## What you need to do
1 – In the forum thread, how many days into April does Termite say it is?
2 – In the forum thread, list every post that opens by quoting another member with a "said:" line, giving the poster and the member quoted.
3 – From the forum thread, set down everything from "## TXsmoker (Sep" down to "start worrying though.", word for word.

# Green tape, nasty letter!



## mvorbrodt (Jan 13, 2010)

Got ya! HAHA!
Happy April Fools' Day!

April Fools' Day - Wikipedia, the free encyclopedia


----------



## rob51461 (Aug 19, 2010)

Dick:nono:


----------



## Frinkiac7 (Dec 12, 2008)

I should have known better! But yeah, this one got me.


----------



## jimbo1 (Aug 18, 2010)

got me too, about craped my pants just placed an order, good one


----------



## WilsonRoa (Dec 20, 2010)

you should of took a picture of a cigar box wiht the green tape and made up a phony letter. That would of been classic! lol. Then tomorrow come back and say April Fools! lol.


----------



## mvorbrodt (Jan 13, 2010)

WilsonRoa said:


> you should of took a picture of a cigar box wiht the green tape and made up a phony letter. That would of been classic! lol. Then tomorrow come back and say April Fools! lol.


maybe next year


----------



## K. Corleon (Jul 22, 2010)

Good one


----------



## Termite (Oct 10, 2010)

Damn! Three days into April and I'm still getting hit! I started to get pissed before I even opened the post!


----------



## Poneill272 (Oct 29, 2010)

Termite said:


> Damn! Three days into April and I'm still getting hit! I started to get pissed before I even opened the post!


I know how u feel, just got me too!! :frusty::frusty:


----------



## mvorbrodt (Jan 13, 2010)

Karma is a bitch gentleman!
I got my actual nasty letter yesterday


----------



## Mante (Dec 25, 2009)

What is this green tape? I just get a customs bill on occasion which I pay then get my boxes delivered.:flame: LOL. Sorry guys, I had to rib you a little. :loco:



> Karma is a bitch gentleman! I got my actual nasty letter yesterday


 All I can say is suffer! Take that smart arse! LOL. (It still sucks Martin)


----------



## Coop D (Oct 19, 2008)

mvorbrodt said:


> Karma is a bitch gentleman!
> I got my actual nasty letter yesterday


They took their sweet time sending out letters from the Nov. massacre....


----------



## TonyBrooklyn (Jan 28, 2010)

mvorbrodt said:


> Karma is a bitch gentleman!
> I got my actual nasty letter yesterday


Sorry to hear it Martin actually you are the first one i have heard of since the Holidays!


----------



## Perfecto Dave (Nov 24, 2009)

*Hope this isn't the devil coming back.....just put an order in!*


----------



## TXsmoker (Sep 6, 2010)

Perfecto Dave said:


> *Hope this isn't the devil coming back.....just put an order in!*


2 out of 3 parts of my last order made it in 4 days. The last package is MIA. Ill give it another week before I start worrying though.

## Records supplied
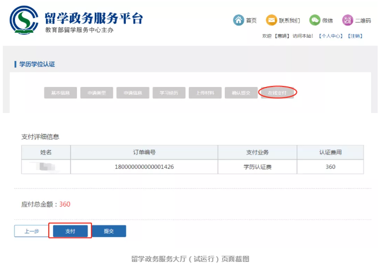Go to the 上传材料 step tab
The height and width of the screenshot is (273, 381).
point(205,93)
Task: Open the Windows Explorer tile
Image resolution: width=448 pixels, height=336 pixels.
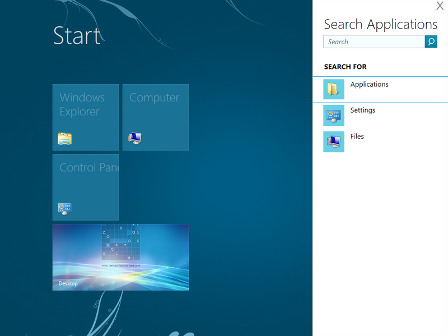Action: 86,117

## Answers for the exercise
1 – Three days into April.

2 –
- mvorbrodt, quoting WilsonRoa
- Poneill272, quoting Termite
- Coop D, quoting mvorbrodt
- TonyBrooklyn, quoting mvorbrodt
- TXsmoker, quoting Perfecto Dave

3 –
## TXsmoker (Sep 6, 2010)

Perfecto Dave said:


> *Hope this isn't the devil coming back.....just put an order in!*


2 out of 3 parts of my last order made it in 4 days. The last package is MIA. Ill give it another week before I start worrying though.